WORK INSTRUCTION:
If pictures appear among the lines below, leave them out while you return exactly the lines from the one with "[Siga-nos em YouTube] (1561, 1625)" through the one with "Subscribe (137, 64)".

TASK INPUTS:

########################################

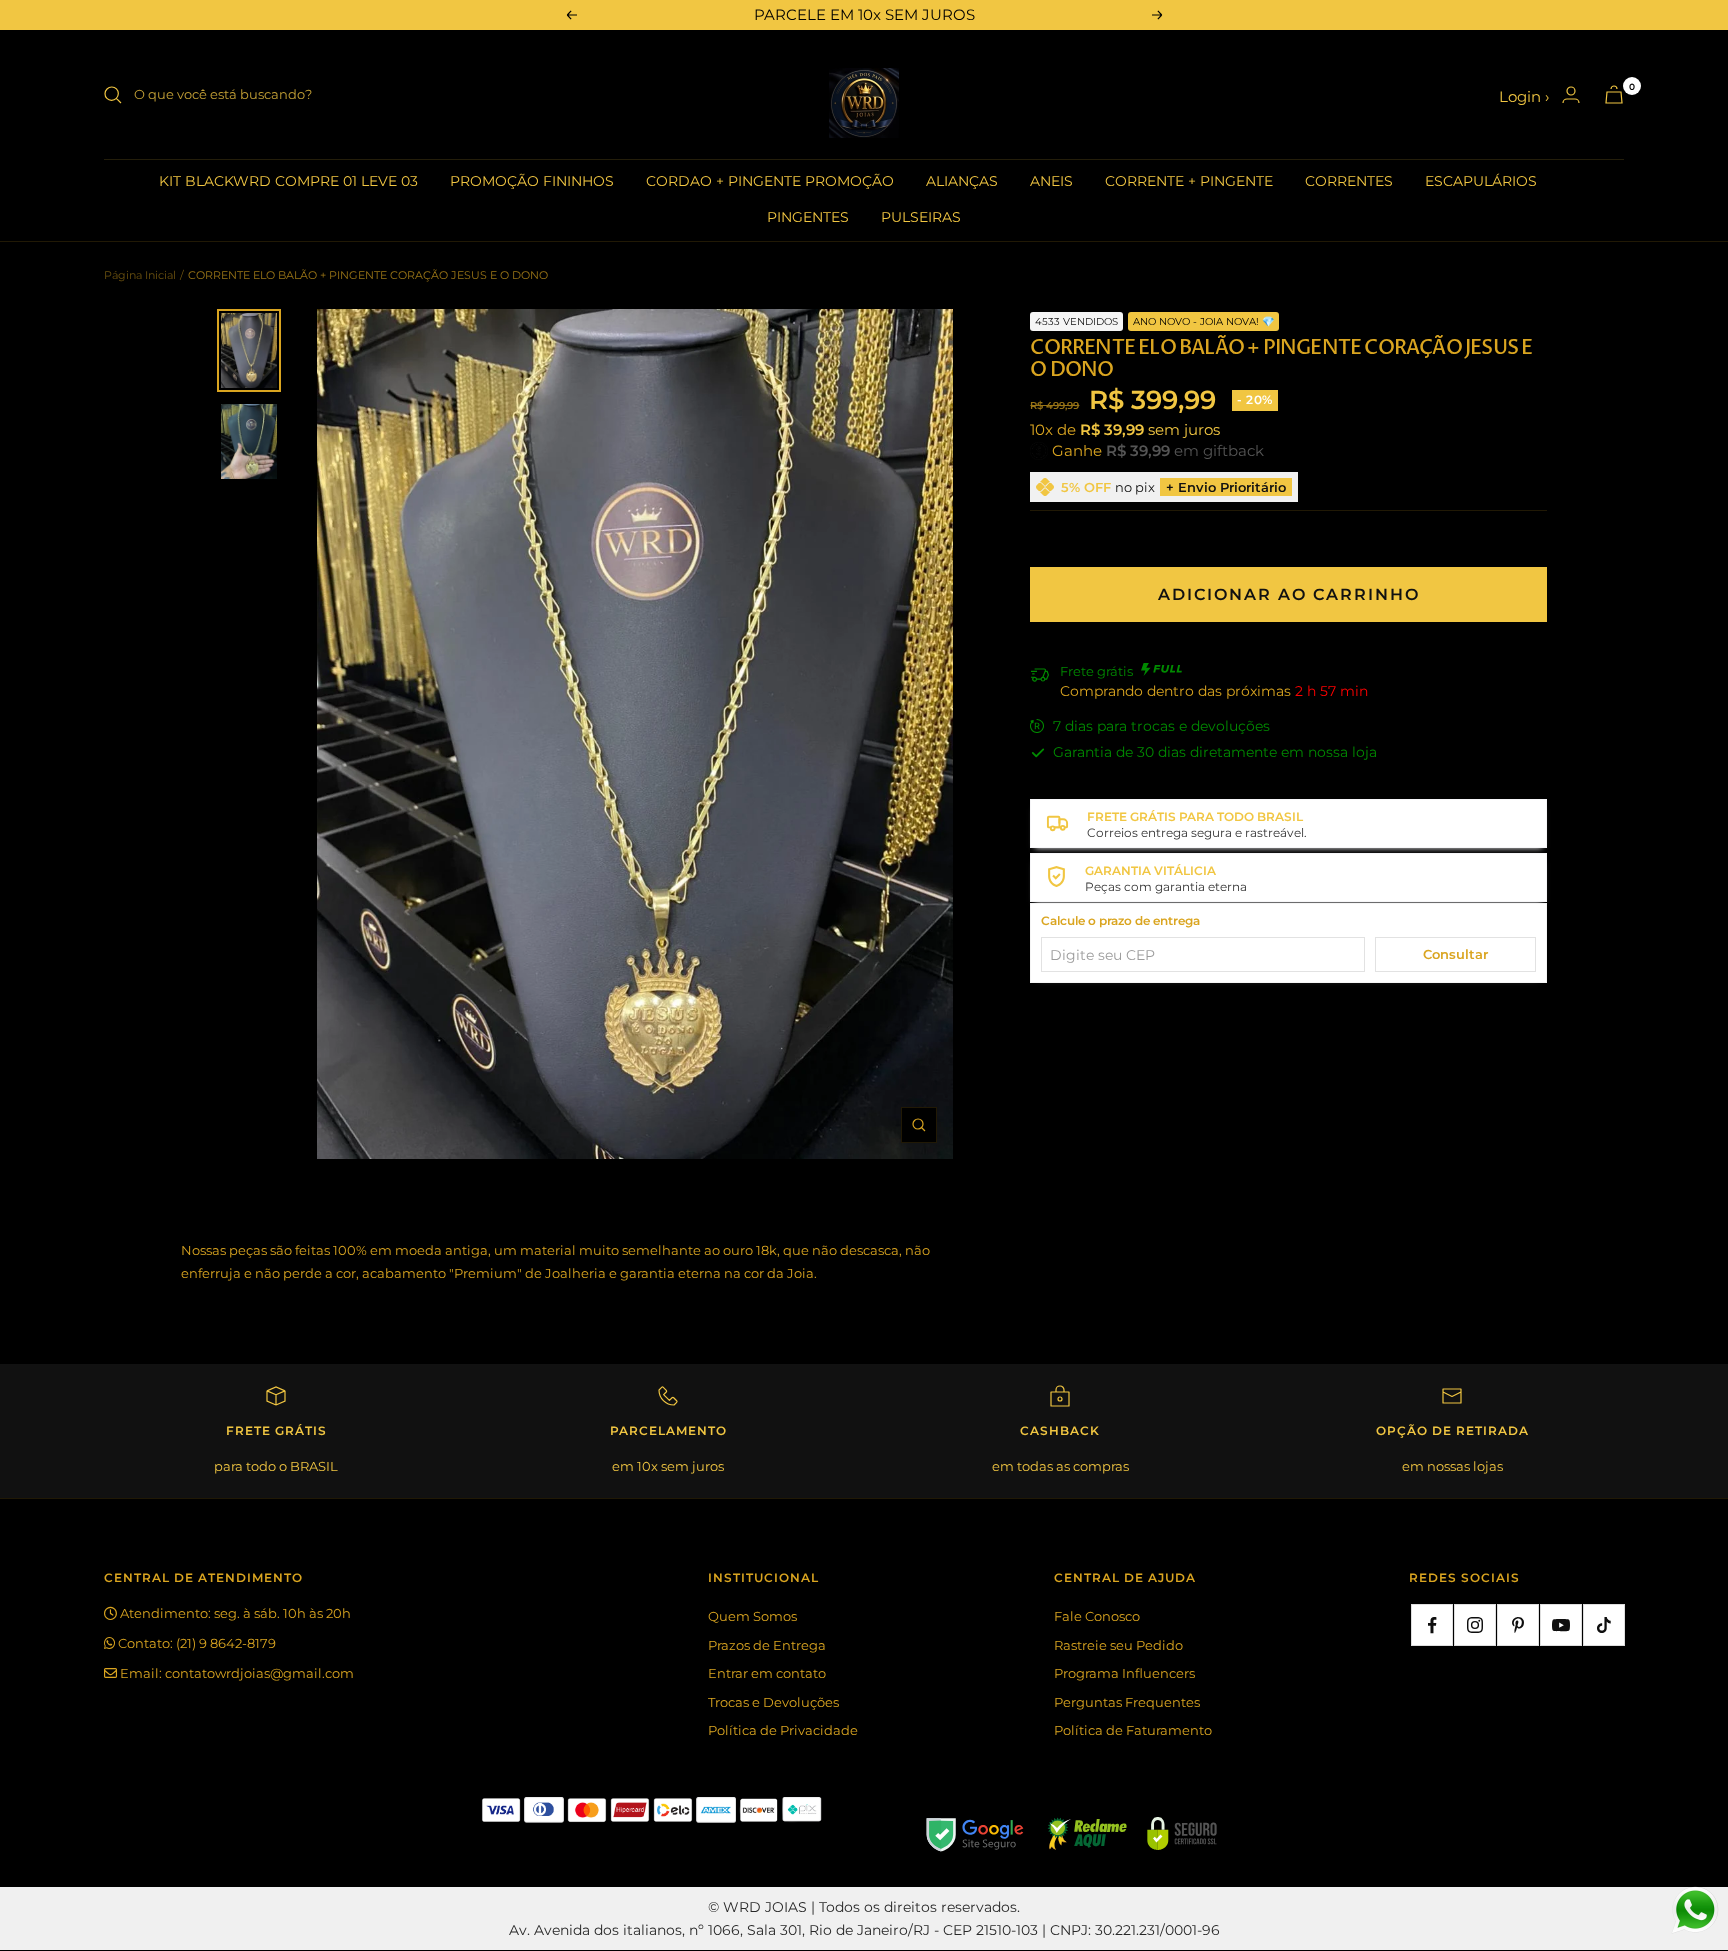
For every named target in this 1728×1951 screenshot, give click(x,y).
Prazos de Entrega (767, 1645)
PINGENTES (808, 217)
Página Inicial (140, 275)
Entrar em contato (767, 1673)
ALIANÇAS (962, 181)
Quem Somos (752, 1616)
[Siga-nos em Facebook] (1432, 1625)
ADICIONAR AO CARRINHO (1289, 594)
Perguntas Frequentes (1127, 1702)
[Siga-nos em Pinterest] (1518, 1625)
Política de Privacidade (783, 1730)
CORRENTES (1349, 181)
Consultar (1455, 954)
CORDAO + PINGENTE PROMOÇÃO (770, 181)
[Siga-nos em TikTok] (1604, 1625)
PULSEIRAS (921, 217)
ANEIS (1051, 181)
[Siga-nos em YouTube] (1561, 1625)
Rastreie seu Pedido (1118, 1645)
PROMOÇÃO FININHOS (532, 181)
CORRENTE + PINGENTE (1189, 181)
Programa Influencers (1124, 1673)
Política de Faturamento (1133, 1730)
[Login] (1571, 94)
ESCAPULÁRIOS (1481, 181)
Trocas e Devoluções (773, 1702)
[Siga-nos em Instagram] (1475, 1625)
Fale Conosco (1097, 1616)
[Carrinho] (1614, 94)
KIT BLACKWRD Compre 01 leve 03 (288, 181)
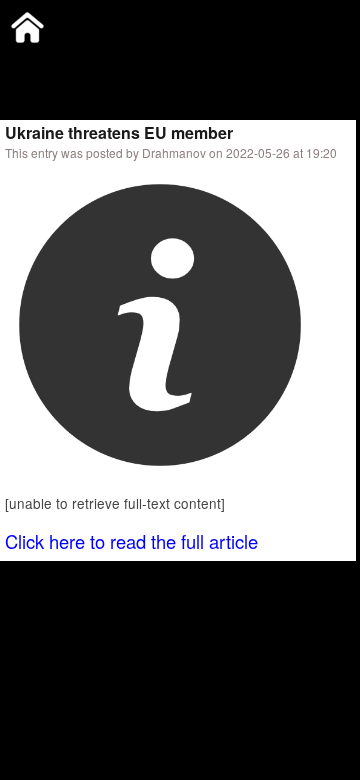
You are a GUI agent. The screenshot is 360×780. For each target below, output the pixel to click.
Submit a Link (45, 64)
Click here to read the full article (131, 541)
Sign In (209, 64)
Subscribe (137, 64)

########################################

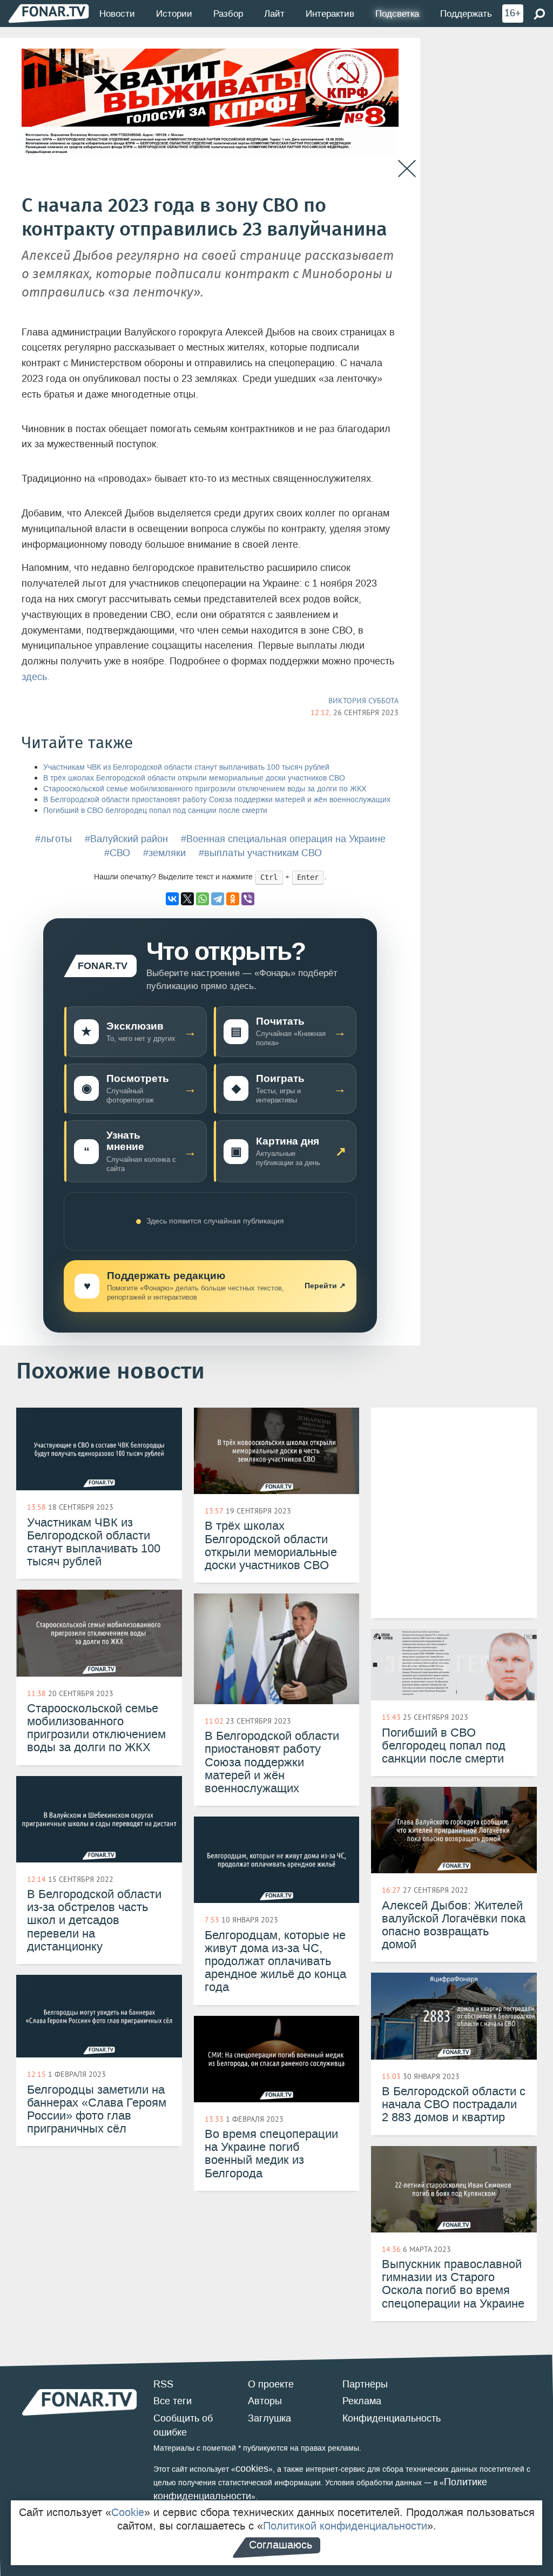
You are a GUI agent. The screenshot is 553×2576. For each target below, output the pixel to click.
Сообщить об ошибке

########################################

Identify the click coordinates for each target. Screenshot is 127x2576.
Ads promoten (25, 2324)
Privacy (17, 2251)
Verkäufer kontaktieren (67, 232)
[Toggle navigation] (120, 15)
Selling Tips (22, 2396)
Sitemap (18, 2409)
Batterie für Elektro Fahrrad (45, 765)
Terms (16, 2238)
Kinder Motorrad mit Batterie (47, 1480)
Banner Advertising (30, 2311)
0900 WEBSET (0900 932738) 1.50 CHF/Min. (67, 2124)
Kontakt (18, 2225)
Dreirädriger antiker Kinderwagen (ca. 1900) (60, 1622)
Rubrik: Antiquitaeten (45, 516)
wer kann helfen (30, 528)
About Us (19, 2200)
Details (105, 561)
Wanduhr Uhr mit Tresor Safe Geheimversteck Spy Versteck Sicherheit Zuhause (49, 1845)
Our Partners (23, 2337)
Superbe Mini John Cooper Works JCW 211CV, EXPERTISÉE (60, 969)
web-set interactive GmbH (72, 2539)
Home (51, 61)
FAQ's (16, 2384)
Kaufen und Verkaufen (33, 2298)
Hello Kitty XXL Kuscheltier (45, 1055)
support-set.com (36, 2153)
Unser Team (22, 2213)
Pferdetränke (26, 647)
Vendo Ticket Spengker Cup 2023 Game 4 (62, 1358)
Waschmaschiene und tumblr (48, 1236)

########################################

RESPONSE FOR THIS EXERCISE:
[Siga-nos em YouTube] (1561, 1625)
Rastreie seu Pedido (1118, 1645)
PROMOÇÃO FININHOS (532, 181)
CORRENTE + PINGENTE (1189, 181)
Programa Influencers (1124, 1673)
Política de Faturamento (1133, 1730)
[Login] (1571, 94)
ESCAPULÁRIOS (1481, 181)
Trocas e Devoluções (773, 1702)
[Siga-nos em Instagram] (1475, 1625)
Fale Conosco (1097, 1616)
[Carrinho] (1614, 94)
KIT BLACKWRD Compre 01 leve 03 (288, 181)
You are a GUI agent. The screenshot is 360×780. For each target below, output the pixel to click.
Submit a Link (45, 64)
Click here to read the full article (131, 541)
Sign In (209, 64)
Subscribe (137, 64)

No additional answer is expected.